The second, more uncomfortable question concerns the hologram. Is it mastery to paint the world-altering thing so small, so swallowed, that one overlooks it — or is it simply a compositional failure, a picture in which the eye cannot find its centre? On some days I waver. But I decide, with deliberation, for the first reading. For the overlooking is the subject. A painter who wanted us to recognise the coup at once would not have understood what he is painting. The incidentalness of the event is the truth about the event. That is how empires really fall: in a corner, while someone is eating.
Beneath this picture, in the book, stands a sentence: "No earthling has yet withstood the verdict of the Grand Jury." I stood before it a long time, and in the end the sentence turns around for me and becomes a question. Can a jury that consists of nothing but eyes and yet sees nothing — that surveils everything and overlooks the one thing, that devours the image of the star and does not notice the human being, that crowns the parasite and takes carrion for the good life — can such a jury judge at all? Anything?
That is what Vita Bona negotiates beneath all its gold and its blood. It is no picture about the Moon and no fantasy about beings with many eggs and a collective mind. It is a picture about us, about the seeing we have unlearned, because we have too many images and too few gazes. A banquet of the eye that no longer sees.

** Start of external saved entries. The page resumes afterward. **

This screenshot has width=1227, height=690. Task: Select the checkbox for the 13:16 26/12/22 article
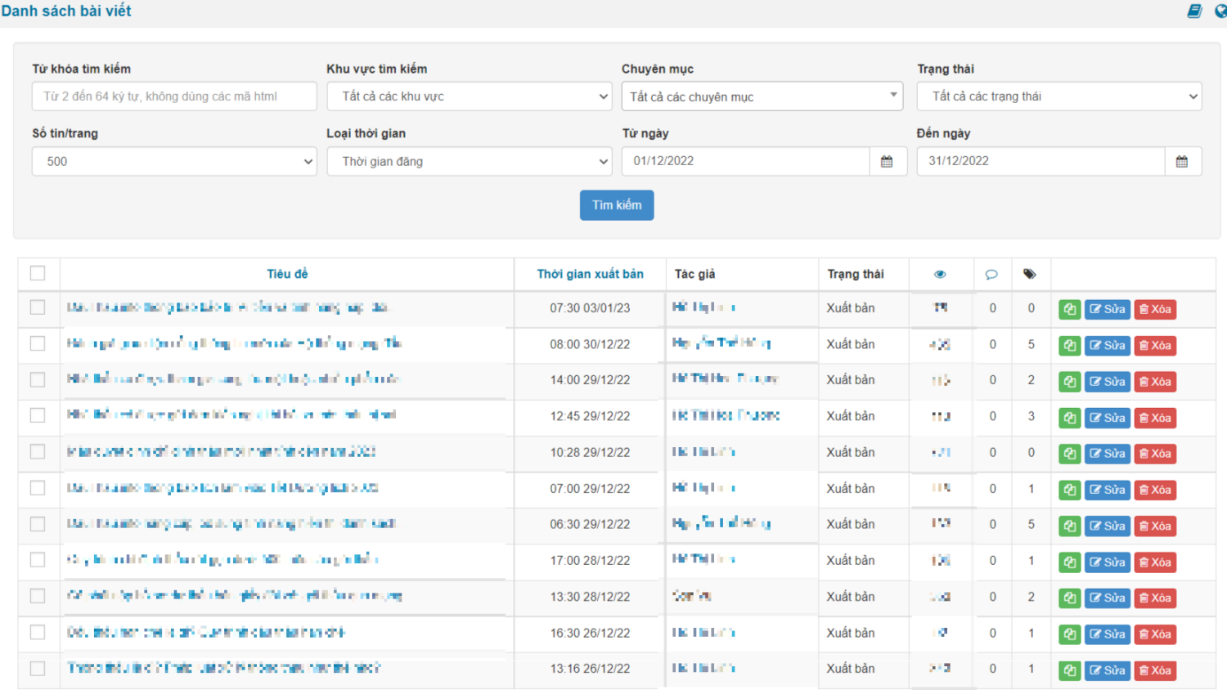[x=38, y=668]
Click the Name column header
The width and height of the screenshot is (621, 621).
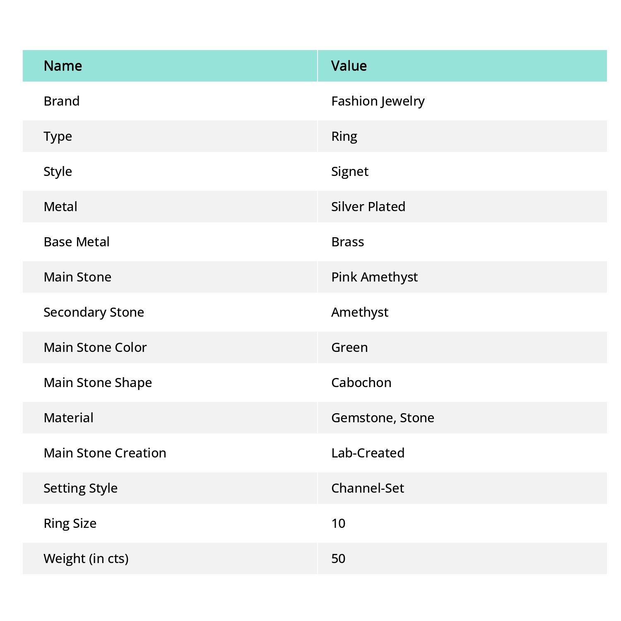click(x=63, y=66)
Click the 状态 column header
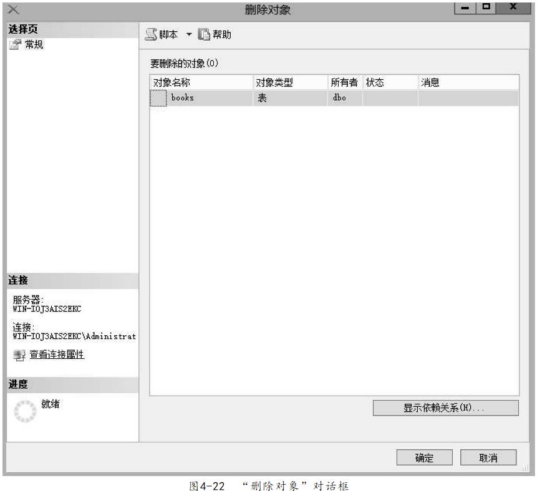Screen dimensions: 540x491 [389, 82]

I did not see it at first. That is my most honest recommendation to you: stay longer than is polite. Go back. Recant your first sentence. It is the only thing this picture asks — and the only thing almost no one gives it.
— B. F.
Bibliography. Pieter Bruegel the Elder, Landscape with the Fall of Icarus; W. H. Auden, "Musée des Beaux Arts" (1938); Paolo Veronese, The Wedding at Cana (1563); the mosaics of San Vitale, Ravenna; Jacopo Pontormo and Agnolo Bronzino; Gustav Klimt, the Stoclet Frieze.